Traduit par Ferdinand Cazalis et Xavier Bonnefond
Texte original : « The Ghost of the Mechanical Turk », Jacobin, 16 déc. 2017.
Au Moyen-Orient, et sous couvert de lutte contre la pauvreté, le néolibéralisme exploite l’occupation et la guerre pour en retirer une main-d’œuvre la moins chère possible. Dans les territoires occupés de Palestine ou les camps de réfugié·es syrien·nes, les plans de développement de la Banque mondiale n’hésitent plus à promouvoir la sous-traitance de microtâches numériques pour le compte de grandes firmes internationales. Pour des rémunérations de misère et sans protection sociale, les plus vulnérables sont aujourd’hui forcé·es de jouer le jeu du « Turc mécanique » : travailler dans l’ombre pour faire croire aux populations occidentales que les nouvelles technologies fonctionnent comme par magie.
« Deviens tOn ProprE PatroN. » Deux Palestiniens d’une vingtaine d’années sont représentés penchés au-dessus d’un iPad en train de rire : un filtre ColourSplashTM fait briller d’un vert radioactif leurs yeux et leurs bracelets de festival effilochés. Ce matin, en guise de costume, ils portent ce qui leur est tombé sous la main, et leurs bureaux sont n’importe où ils peuvent allumer leurs écrans. Ces mantras tournent en boucle sur un groupe Facebook faisant la promotion du travail freelance en ligne à Gaza et en Cisjordanie.
L’idée est simple : quelle que soit votre situation, vous pouvez vivre le rêve de la génération Y et « travailler où vous voulez quand vous voulez » grâce à Internet. Dans un pays comme la Palestine, où le taux de chômage atteint 30 % (le plus élevé du monde selon certaines mesures 1) et où les déplacements sont violemment restreints par un maillage de checkpoints, de frontières, et de zones militaires, travailler dans le « n’importe où » du royaume numérique peut être vendu comme un moyen de surmonter ces obstacles.
C’est précisément l’approche du projet « m2Work » de la Banque mondiale, en partenariat avec Nokia. Une initiative parmi d’autres, lancées ces dernières années par des gouvernements ou des entreprises ayant identifié le monde arabe comme une région où le microtravail numérique présentait un « gros potentiel » pour combattre la pauvreté. Mais cette rhétorique de la flexibilité et de l’entreprenariat cache une réalité moins reluisante.

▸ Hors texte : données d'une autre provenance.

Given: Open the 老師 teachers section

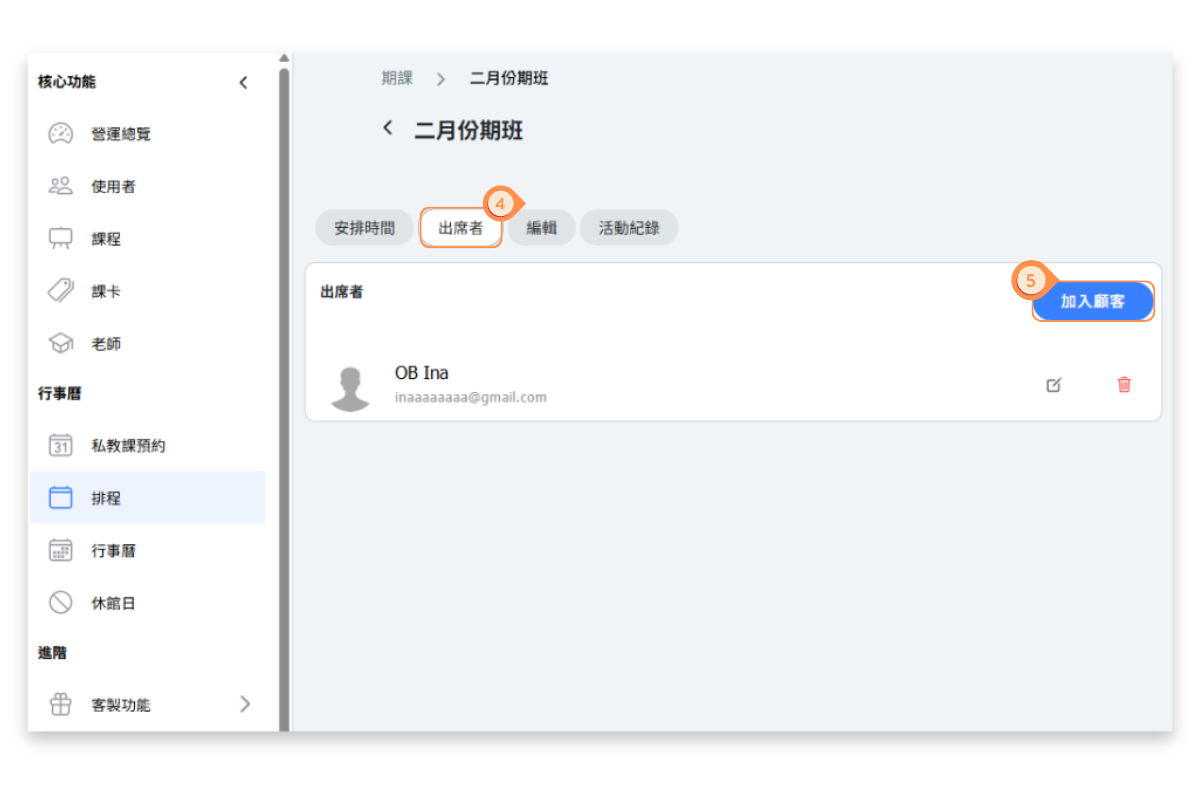Looking at the screenshot, I should [x=105, y=344].
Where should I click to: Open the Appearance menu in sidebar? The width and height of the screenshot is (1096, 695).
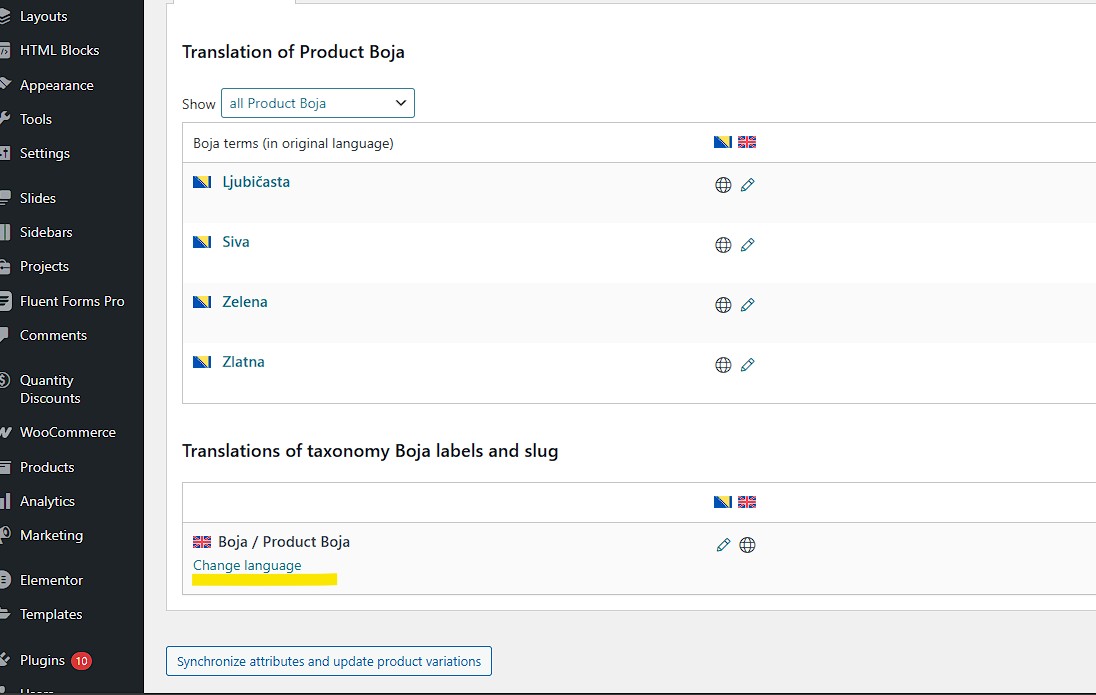56,85
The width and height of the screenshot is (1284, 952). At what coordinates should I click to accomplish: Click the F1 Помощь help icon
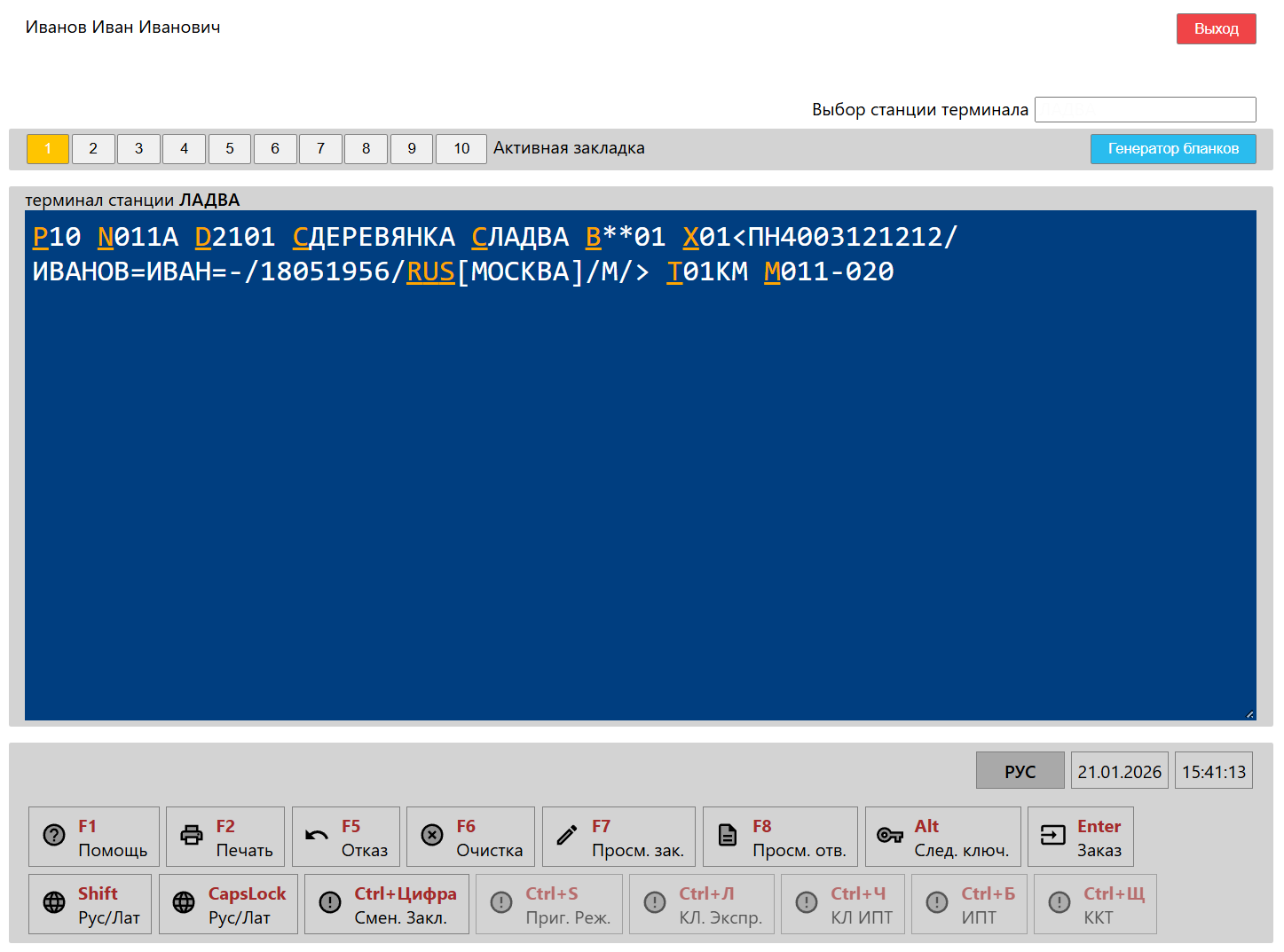pyautogui.click(x=54, y=836)
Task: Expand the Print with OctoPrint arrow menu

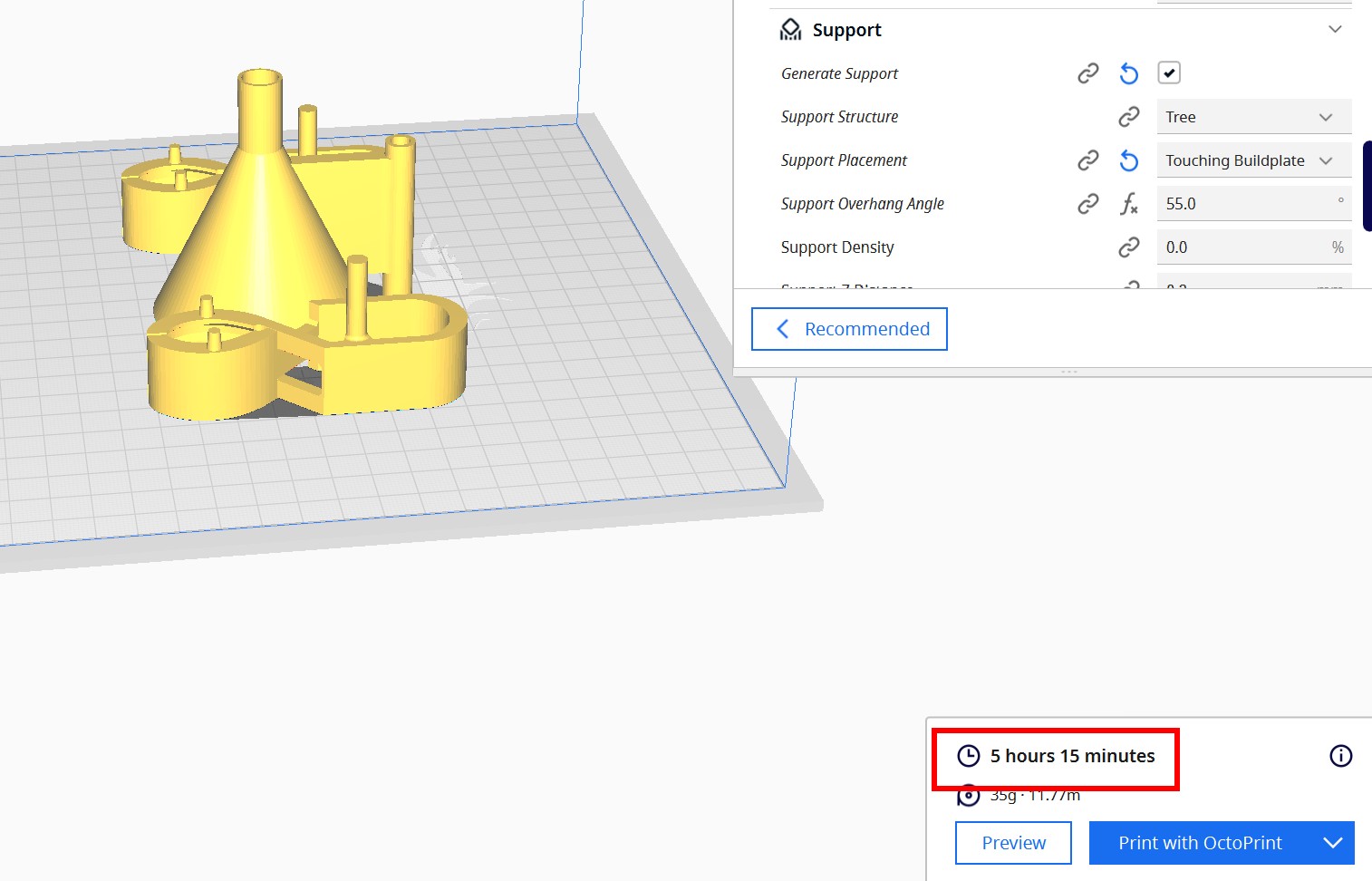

Il existe d’impressionnants projets de terrain, tel Gaza Sky Geeks, développant des initiatives de travail numérique avec un potentiel d’émancipation plus important. Mais quand des entités occidentales comme la Banque mondiale, la fondation Rockefeller, ou des ONG internationales vendent des plateformes de petits boulots comme la solution miracle aux problèmes des réfugié⋅es et des victimes de l’occupation, il faut regarder de plus près leurs motivations. Ce qu’on appelle « libération » du point de vue techno-développementaliste ressemble plus, dans la perspective des travailleurs et travailleuses, à de l’exploitation.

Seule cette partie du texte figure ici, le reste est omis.